◆ **Aim of the task**:
Establish the number of lines below that contain the string "pixel". State that number alone.

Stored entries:
Content starts

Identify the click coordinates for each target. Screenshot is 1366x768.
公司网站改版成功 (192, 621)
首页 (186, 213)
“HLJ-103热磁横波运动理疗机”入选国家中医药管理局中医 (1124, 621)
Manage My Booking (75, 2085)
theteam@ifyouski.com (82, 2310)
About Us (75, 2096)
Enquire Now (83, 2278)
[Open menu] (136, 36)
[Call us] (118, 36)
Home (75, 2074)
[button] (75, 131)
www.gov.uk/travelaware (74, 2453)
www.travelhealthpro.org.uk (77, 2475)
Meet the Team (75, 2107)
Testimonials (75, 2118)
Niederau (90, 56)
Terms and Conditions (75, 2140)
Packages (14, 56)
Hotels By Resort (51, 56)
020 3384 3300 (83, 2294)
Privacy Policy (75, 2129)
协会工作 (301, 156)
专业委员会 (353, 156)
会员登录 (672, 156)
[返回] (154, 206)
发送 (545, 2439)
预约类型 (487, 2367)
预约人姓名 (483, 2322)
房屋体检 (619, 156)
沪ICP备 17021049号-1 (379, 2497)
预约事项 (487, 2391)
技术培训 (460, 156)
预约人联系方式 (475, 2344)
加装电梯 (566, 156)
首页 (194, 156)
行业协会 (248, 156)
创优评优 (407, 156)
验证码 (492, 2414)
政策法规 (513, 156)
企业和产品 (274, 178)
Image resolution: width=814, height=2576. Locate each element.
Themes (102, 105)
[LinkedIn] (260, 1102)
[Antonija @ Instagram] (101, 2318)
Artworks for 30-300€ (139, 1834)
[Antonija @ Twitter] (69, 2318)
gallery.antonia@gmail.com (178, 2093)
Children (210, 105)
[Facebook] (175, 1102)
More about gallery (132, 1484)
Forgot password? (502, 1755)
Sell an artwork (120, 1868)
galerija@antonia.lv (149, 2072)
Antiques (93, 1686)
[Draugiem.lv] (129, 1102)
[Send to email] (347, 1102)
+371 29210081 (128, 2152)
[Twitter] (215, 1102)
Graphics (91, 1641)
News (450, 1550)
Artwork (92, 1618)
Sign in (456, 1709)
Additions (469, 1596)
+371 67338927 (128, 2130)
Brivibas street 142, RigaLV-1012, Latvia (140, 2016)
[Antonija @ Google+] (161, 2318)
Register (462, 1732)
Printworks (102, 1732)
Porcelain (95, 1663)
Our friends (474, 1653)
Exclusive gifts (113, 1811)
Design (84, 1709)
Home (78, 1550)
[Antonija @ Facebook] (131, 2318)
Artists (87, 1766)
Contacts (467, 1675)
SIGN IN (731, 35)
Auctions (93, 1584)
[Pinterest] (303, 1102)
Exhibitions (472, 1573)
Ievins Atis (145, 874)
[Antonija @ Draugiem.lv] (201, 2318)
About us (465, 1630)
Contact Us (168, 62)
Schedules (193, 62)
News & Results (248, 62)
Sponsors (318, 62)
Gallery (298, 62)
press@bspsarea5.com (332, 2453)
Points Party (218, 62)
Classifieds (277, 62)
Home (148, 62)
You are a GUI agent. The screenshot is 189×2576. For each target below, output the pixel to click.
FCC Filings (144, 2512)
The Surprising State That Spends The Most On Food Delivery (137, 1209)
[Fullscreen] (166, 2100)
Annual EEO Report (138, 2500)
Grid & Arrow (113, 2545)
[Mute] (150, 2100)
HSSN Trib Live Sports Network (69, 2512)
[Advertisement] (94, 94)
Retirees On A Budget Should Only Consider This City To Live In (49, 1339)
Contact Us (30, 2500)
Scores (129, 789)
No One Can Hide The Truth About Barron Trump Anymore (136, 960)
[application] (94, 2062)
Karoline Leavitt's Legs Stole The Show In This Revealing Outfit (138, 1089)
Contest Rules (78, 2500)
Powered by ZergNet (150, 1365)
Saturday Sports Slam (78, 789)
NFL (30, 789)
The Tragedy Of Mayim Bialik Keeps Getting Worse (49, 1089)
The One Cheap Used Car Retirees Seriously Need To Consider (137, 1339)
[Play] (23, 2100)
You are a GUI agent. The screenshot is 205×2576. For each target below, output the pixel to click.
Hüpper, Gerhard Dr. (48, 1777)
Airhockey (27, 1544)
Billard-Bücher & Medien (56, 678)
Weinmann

Content ends

◆ **Response to this exercise**:
2